** begin EXCERPT **
2. My lovely Mom is an artist and, in her professional life, was a fashion designer. As far as I know, she always sewed, and still does. When I was a toddler she made coats for me & my sib out of a big green plaid blanket; I remember the edges were trimmed with brown grosgrain ribbon. Those not-quite-baby coats live big in the family pics and lore; so much so that last year I made a blanket coat for MOI, out of a former bedspread outgrown by one of my kids. There's a symmetry in that. Truthfully, the bedspread was coating - I got it at Fabricland in Halifax ever so long ago, 'cause it was perfect for the child's colour scheme....and it served its purpose admirably for years. My "closest to my heart 'cause it was my babe's blankie" coat, below, is Burda 7856.
I made an oversize, rive-gauche beret to go with it. It's become my go-to walking coat in the dead of winter.
3. I love to travel. I've resided in 4 different countries, and have worked on six continents (which continent is New Zealand?!) - all except Antarctica.
4. I'm an amateur woodwinds musician: flutes and the like. My favourite period is the Baroque, and my fave composers to play are Telemann, Bach, Locatelli, Scarlatti, Vivaldi, etc. But when I listen, it's pop and jazz.
5. I'm an atheist. Yes, really. Completely. Yet, as a card-carrying archaeologist, I more than appreciate the fact that humanity's most impressive monuments were erected to honour the Almighty (and almighties).
'Nuff said.
6. I was chased by a bear in our gorgeous Canadian Rockies once - and lived to tell about it :) Many years later, I was chased by an angry bull elephant. If good things come in threes, what's going to be chasing me next?!
** end EXCERPT **
#### DIRECTIONS
a) According to the excerpt, why did the writer buy the coating that later served as a child's bedspread? Answer in one to three sentences.
b) Rewrite the rows from the first one through the row containing "click(x=89, y=90)", replacing "Instruction" with "Command" and changing nothing else. Leave the pictures out.
The rows that come next have no connection to the excerpt.
** begin SUPPLIED DATA **
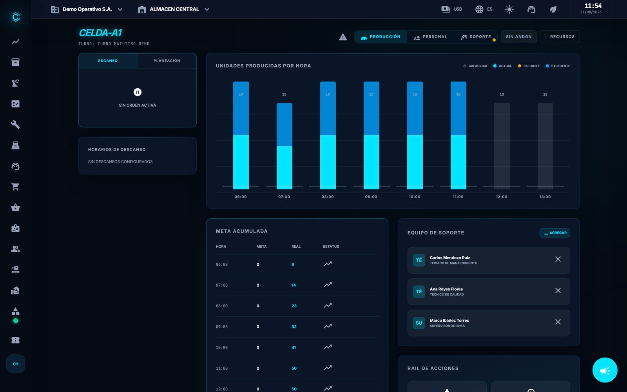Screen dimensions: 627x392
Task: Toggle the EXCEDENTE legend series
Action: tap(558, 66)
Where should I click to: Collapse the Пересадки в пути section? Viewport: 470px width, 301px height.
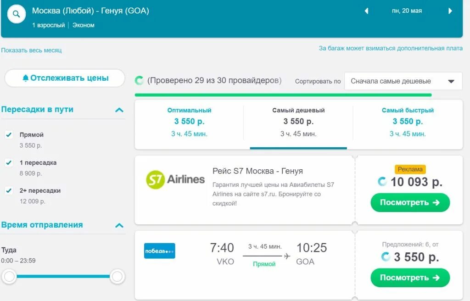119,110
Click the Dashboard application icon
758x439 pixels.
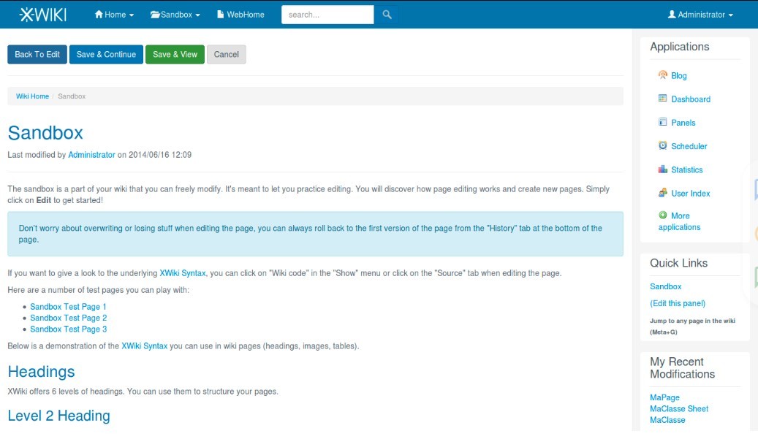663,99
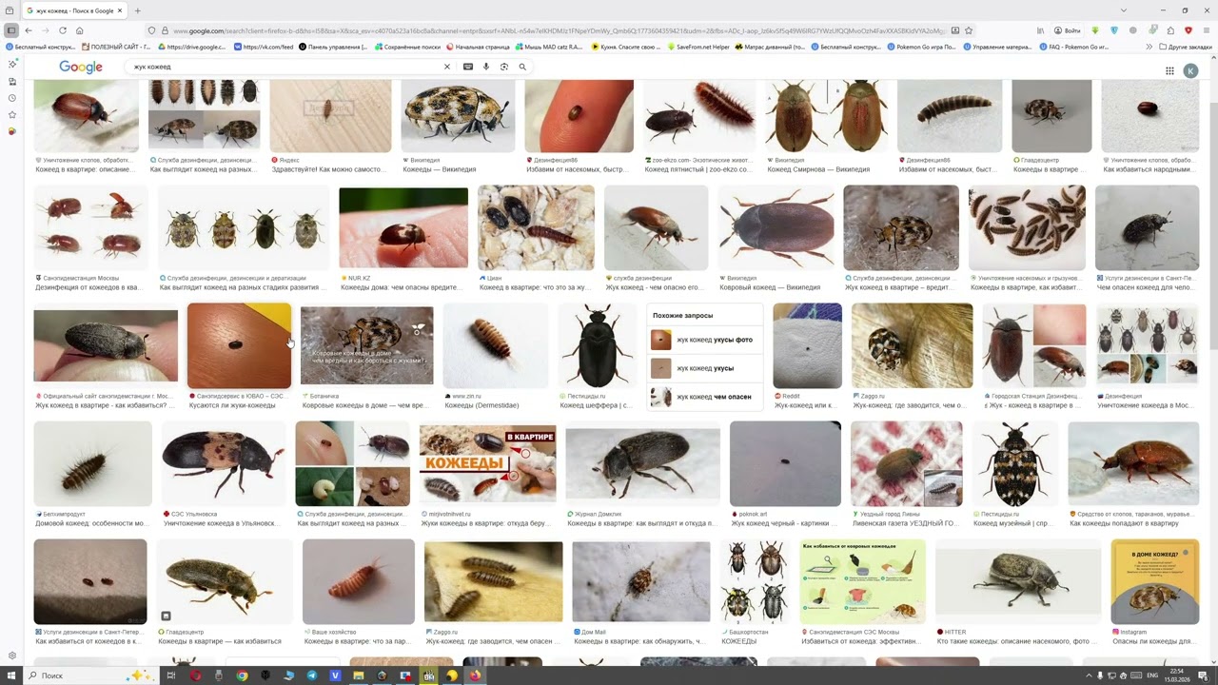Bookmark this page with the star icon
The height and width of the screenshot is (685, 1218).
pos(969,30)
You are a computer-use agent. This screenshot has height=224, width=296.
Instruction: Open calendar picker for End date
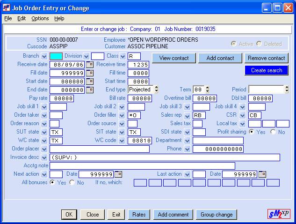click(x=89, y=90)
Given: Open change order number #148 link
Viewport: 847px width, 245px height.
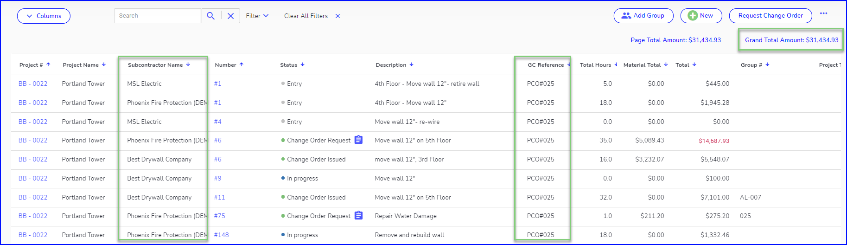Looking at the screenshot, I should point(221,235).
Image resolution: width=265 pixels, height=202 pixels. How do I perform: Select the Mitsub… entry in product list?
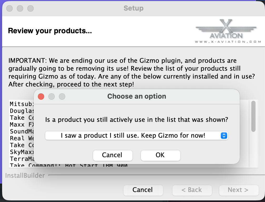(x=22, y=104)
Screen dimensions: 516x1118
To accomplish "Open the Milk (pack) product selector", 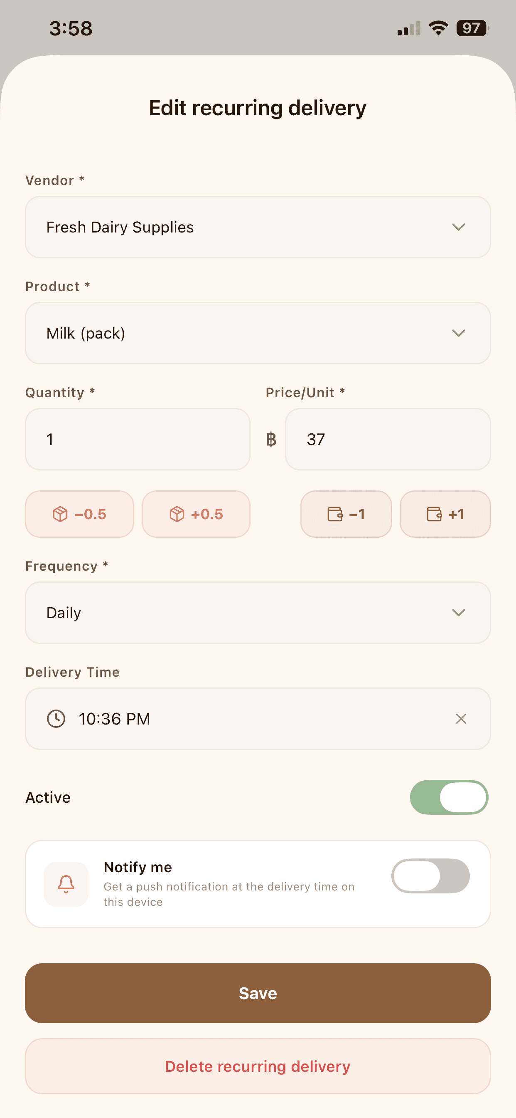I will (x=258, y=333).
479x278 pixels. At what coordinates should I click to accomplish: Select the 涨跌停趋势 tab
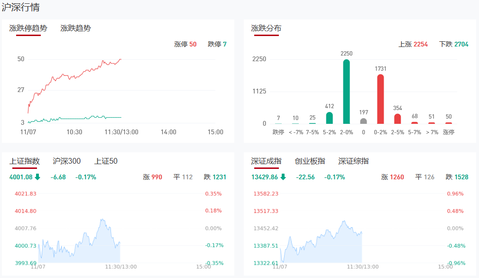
** end SUPPLIED DATA **
#### FINAL ANSWERS
a) The writer bought it at Fabricland in Halifax because it was perfect for the child's colour scheme.

b)
Screen dimensions: 627x392
Task: Toggle the EXCEDENTE legend series
Action: tap(558, 66)
Where should I click to: Collapse the Пересадки в пути section? Viewport: 470px width, 301px height.
119,110
Click the Dashboard application icon
758x439 pixels.
663,99
Bookmark this page with the star icon
The height and width of the screenshot is (685, 1218).
pos(969,30)
You are a computer-use agent. This screenshot has height=224, width=296.
Command: Open calendar picker for End date
click(x=89, y=90)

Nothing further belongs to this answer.